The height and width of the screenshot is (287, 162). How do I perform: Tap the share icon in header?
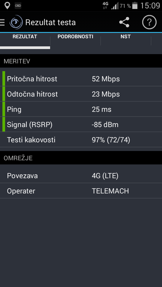(x=124, y=22)
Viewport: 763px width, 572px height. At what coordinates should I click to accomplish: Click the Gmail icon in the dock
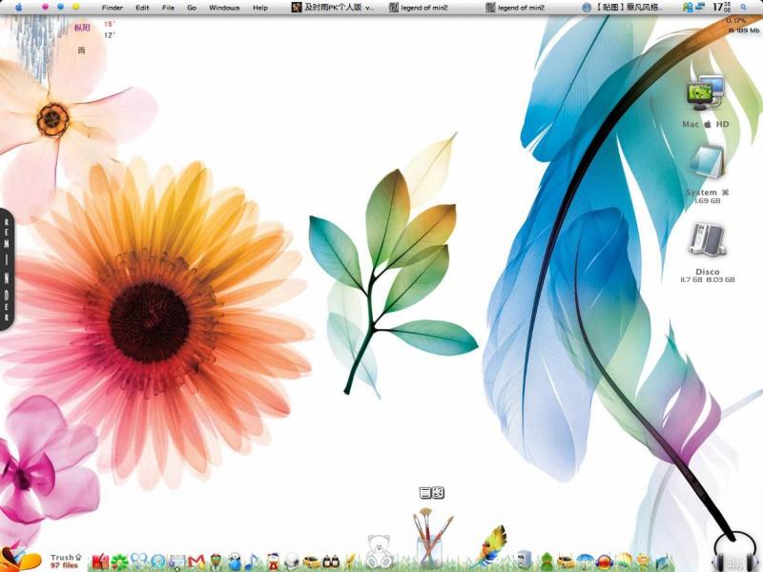(197, 561)
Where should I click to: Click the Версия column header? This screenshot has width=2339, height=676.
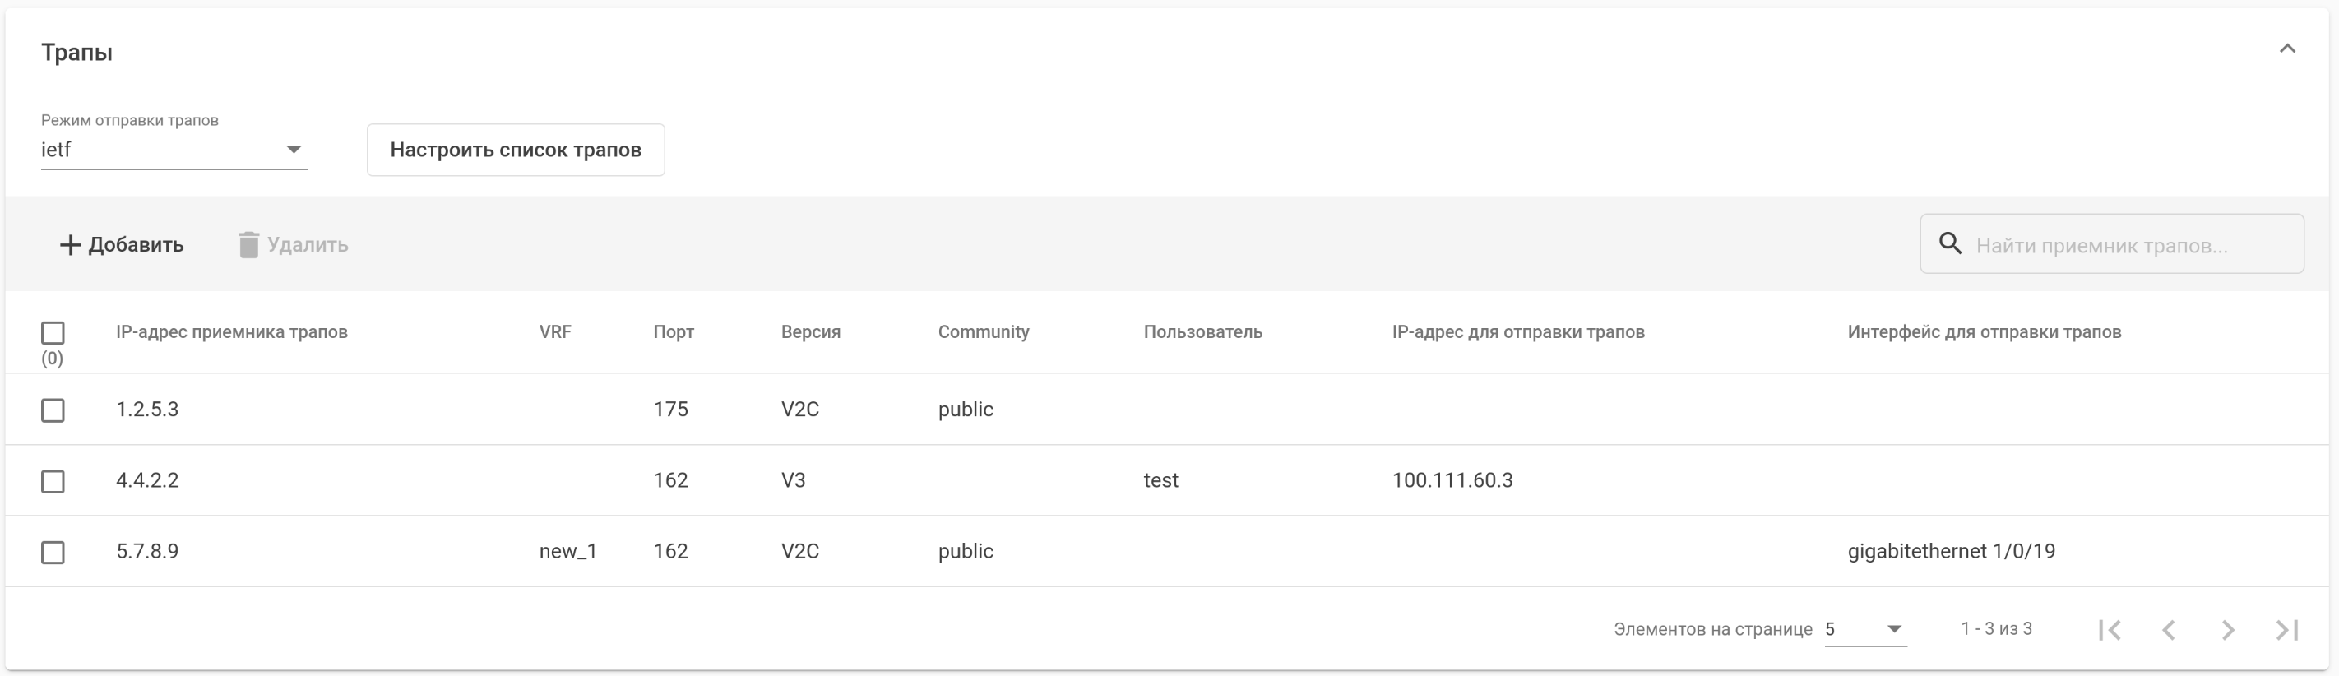click(810, 332)
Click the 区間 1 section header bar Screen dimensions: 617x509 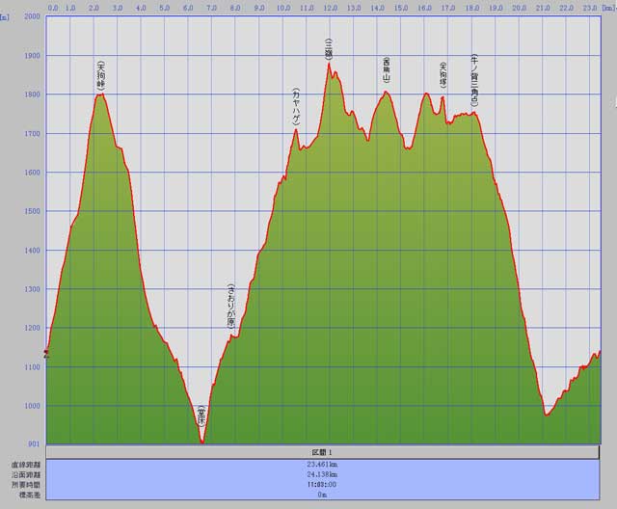(x=321, y=452)
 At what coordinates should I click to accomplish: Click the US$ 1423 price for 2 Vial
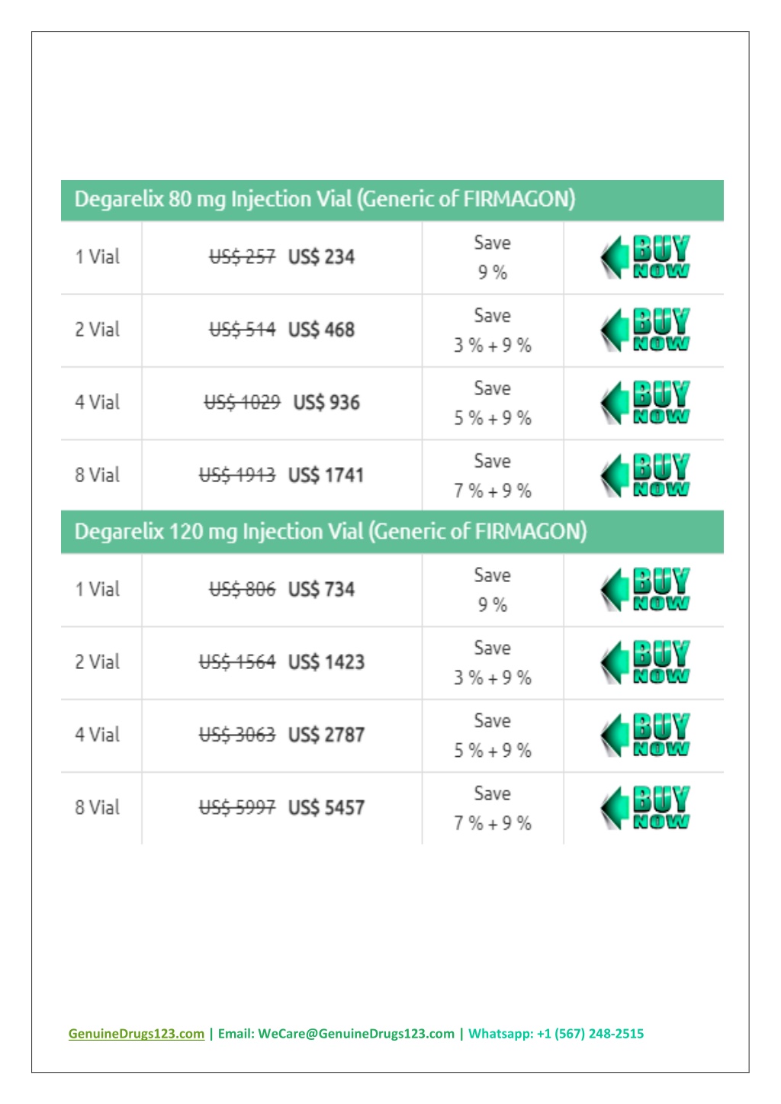point(326,662)
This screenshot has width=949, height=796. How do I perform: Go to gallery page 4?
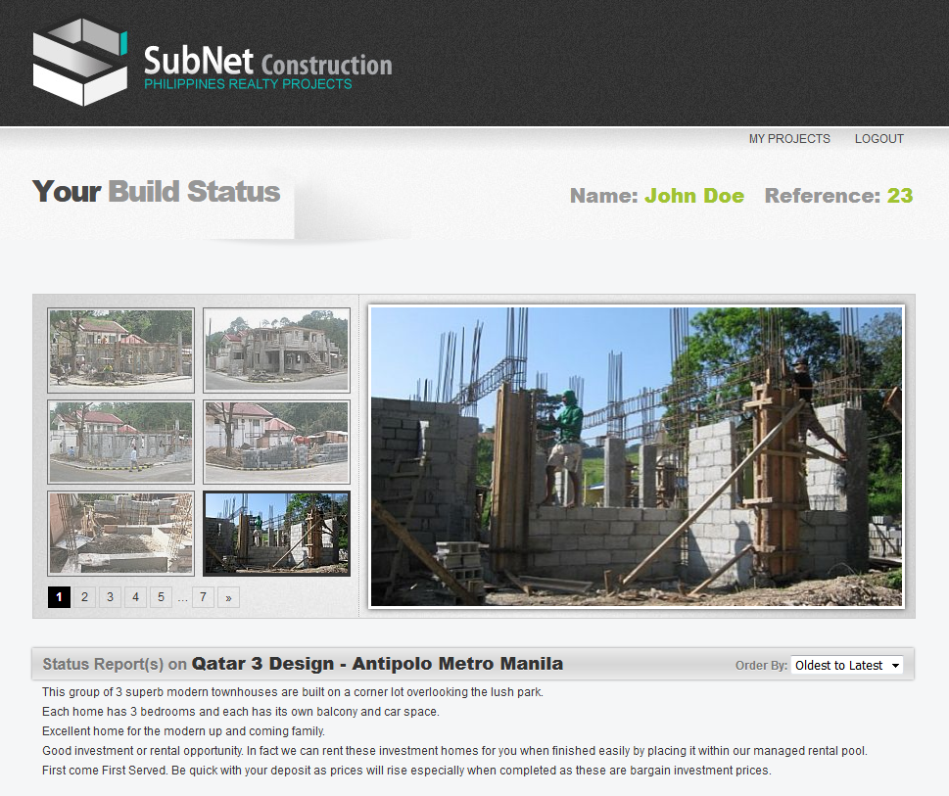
◆ ◆ ◆ ◆ ◆ ◆ ◆
**Task prompt**
No pictures should appear in the answer, which is to be the lines from the line with "At what coordinates should I click to accomplish: Click the US$" through the end of the records above, restated exactly.

**Your solution**
 At what coordinates should I click to accomplish: Click the US$ 1423 price for 2 Vial
point(326,662)
This screenshot has width=949, height=796. How do I perform: Go to gallery page 4?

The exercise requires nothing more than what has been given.